#### READING PASSAGE

Yet another new friend, a millennial working for an engineering firm that has already closed, is shocked at how quickly everything changed. Don’t take anything for granted is on his mind as well. “I can’t believe how everything has changed almost overnight. I’m just so grateful for what I do have, though.”
The major media complex comes up a lot, also. There is a burning resentment that crosses party lines that the national media have moved decidedly from journalism to activism and sensationalism. The nation is in the middle of a pandemic, and its citizens have had the death scared out of them by a relentless news media circus that seems to be itchin’ for a calamity, using both well-meaning sources and out-and-out malicious propagandists as it suits them – including the Chinese.
Official health organizations issued some very dire predictions initially, and many, if not all of them, were later adjusted, yet often not revised by the media. (See my two previous COVID articles here and here.) However, there have also been other organizations that do not appear to have any specific expertise, that have been quoted in the media, and have directly impacted public action without critical review. One such organization, COVID ACT Now, had graphs and charts that, at the least, influenced authorities in New York and Dallas for shelter-in-place decrees, among others, that have already proven wildly inaccurate.
Also, there has been a groundswell of concern across the country about the tyrannical tendencies demonstrated by many mayors and governors. Much of the “shelter-in-place” and confinement regulations, closing legal businesses, asking neighbors to report on the activity of other neighbors, and threatening citizens with fines and lockups if they are not following “guidelines” are proving to be of dubious legality or operating far outside of existing emergency guidelines.

########

**ASSIGNMENT**
Answer these questions from the passage above on reactions to the pandemic:
(a) What kind of firm does the millennial work for?
(b) Which organization had graphs and charts that influenced authorities in New York and Dallas?
(c) What has caused a groundswell of concern across the country?

#### SUPPLIED MATERIAL

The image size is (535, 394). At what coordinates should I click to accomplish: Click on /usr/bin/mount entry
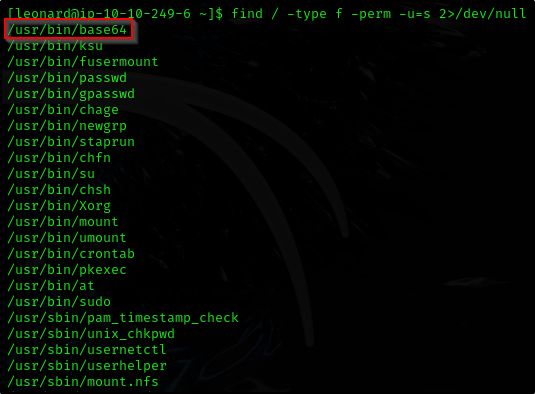[x=63, y=222]
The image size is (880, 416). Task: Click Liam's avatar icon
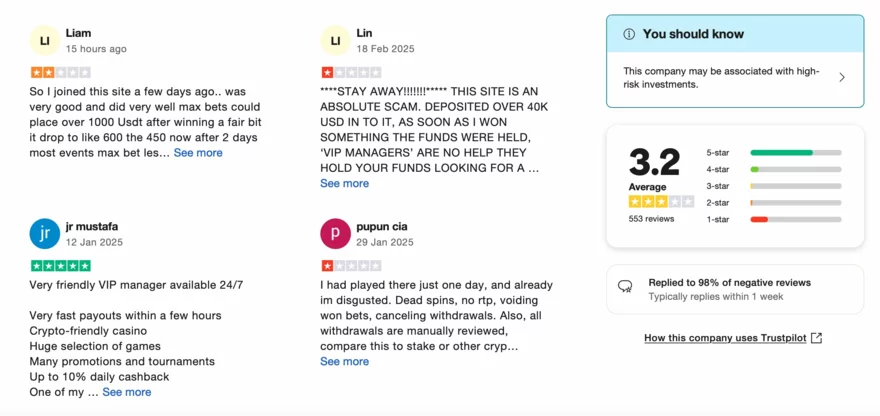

########

**SOLUTION FOR THIS PROBLEM**
(a) An engineering firm that has already closed.
(b) COVID ACT Now.
(c) The tyrannical tendencies demonstrated by many mayors and governors.